Investigators in Stockholm have established that Mr Archer, 24, had failed to sit an examination all traders must pass before dealing in the Swedish equity market.

He was sacked with two colleagues - members of the "Flaming Ferrari" group of traders, so-named because of their favourite cocktail - after regulators in Sweden identified attempts to distort prices on its stock market. The colleagues, Adrian Ezra and David Crisanti, were dismissed for failing to supervise Mr Archer in the dealings. It now seems, however, that his misdemeanour involved more than dubious trades conducted while unsupervised; he should not have been trading in Sweden at all.

In a statement issued in Stockholm yesterday, the exchange said the share deals made from Credit Suisse First Boston (CSFB), which had employed Mr Archer, were "entered by a trader who was not authorised to trade on the Swedish stock market."

Furthermore, Mats Wilhelmsonn, head of market surveillance at the Stockholm Stock Exchange, said the son of Lord Archer of Weston-super-Mare had been instructed by the bank not to use its trading systems to deal in Stockholm.
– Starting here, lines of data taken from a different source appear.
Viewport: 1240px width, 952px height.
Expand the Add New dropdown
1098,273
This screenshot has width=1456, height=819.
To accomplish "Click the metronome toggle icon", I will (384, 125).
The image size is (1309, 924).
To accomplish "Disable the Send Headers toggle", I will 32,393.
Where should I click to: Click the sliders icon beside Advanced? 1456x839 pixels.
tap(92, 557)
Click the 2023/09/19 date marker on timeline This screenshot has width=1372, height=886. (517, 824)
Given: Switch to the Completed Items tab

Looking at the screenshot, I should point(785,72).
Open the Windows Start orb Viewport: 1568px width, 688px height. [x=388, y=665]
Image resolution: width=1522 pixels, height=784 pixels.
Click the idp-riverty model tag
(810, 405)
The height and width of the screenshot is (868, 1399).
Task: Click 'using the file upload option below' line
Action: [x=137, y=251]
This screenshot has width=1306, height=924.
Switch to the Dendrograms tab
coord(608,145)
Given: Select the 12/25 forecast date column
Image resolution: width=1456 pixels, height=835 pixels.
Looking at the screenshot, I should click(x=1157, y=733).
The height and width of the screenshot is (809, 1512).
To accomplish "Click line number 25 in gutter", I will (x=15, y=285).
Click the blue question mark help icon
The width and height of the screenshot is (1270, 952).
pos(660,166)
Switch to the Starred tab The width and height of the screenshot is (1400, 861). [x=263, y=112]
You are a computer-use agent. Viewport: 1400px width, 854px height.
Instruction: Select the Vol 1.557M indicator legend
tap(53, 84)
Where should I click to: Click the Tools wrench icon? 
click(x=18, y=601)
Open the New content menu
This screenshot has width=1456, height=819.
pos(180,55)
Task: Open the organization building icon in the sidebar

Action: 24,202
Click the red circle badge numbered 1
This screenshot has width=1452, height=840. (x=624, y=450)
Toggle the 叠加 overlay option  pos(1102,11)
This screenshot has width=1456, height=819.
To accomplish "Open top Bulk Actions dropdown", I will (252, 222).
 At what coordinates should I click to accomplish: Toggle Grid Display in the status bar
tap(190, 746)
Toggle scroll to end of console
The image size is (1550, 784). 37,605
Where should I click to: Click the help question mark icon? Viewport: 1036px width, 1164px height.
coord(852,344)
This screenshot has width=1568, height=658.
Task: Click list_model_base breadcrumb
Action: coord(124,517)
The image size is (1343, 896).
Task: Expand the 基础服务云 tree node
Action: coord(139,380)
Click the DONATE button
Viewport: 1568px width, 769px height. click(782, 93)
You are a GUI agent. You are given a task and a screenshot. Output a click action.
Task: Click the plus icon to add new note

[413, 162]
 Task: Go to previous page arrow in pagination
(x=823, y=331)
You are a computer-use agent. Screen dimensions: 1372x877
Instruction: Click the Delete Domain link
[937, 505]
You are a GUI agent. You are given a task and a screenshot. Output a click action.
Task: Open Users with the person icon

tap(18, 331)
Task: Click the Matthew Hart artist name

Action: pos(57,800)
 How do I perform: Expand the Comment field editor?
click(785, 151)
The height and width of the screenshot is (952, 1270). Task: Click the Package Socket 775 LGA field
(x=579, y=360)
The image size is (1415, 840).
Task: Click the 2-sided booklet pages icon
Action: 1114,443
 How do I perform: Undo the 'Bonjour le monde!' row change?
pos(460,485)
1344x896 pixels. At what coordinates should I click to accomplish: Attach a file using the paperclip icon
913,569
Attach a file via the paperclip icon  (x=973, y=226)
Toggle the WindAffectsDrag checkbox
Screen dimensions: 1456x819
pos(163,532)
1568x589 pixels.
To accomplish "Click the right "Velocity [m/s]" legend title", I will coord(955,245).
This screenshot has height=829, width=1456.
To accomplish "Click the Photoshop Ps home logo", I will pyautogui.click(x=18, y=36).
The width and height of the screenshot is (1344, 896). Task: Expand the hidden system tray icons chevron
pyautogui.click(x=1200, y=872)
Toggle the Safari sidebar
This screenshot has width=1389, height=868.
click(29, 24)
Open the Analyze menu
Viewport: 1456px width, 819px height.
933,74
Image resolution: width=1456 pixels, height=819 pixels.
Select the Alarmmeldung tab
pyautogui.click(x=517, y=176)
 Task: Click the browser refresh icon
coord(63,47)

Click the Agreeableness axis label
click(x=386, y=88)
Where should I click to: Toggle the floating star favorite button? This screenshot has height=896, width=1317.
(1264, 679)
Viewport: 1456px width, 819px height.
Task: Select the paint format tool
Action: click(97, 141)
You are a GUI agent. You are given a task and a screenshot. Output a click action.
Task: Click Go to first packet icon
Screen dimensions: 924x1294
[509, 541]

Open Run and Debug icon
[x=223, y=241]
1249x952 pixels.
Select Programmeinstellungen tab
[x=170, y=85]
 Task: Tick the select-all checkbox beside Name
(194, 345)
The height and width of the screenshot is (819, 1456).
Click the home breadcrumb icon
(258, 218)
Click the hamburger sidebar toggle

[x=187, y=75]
A senior official close to the inquiry said: "Archer was told specifically, `Don't trade in Sweden'. When they found out what he had been up to, the firm was astonished. The irony is that the trade - of about pounds 600,000 - was tiny and wouldn't have affected his bonus in any way. We can't understand why he did it."

Mr Archer is understood to have dealt in stocks of Stora, a forestry company, in an attempt to move the OMX, the Swedish Stock Exchange index, to allow him to benefit from bets on futures. The index is made up of only 30 companies, so relatively small deals can affect its overall value.

He and his fellow "Flaming Ferraris" made pounds 100m for the bank last year and were regarded as one of the slickest operations in the City. However, they fell foul of Credit Suisse when their high-living became a feature of news pages.

The Swedish exchange has now passed on its findings to its disciplinary committee, which has the power to ban CSFB for several years or fine it up to pounds 750,000.

Because the bank has co- operated fully and had instructed Mr Archer not to trade in Sweden, a fine is thought to be the most likely punishment.

For Mr Archer, however, the implications could be more serious. The disciplinary committee may pass on the case to the Swedish financial police who have the power to bring a criminal case before the courts.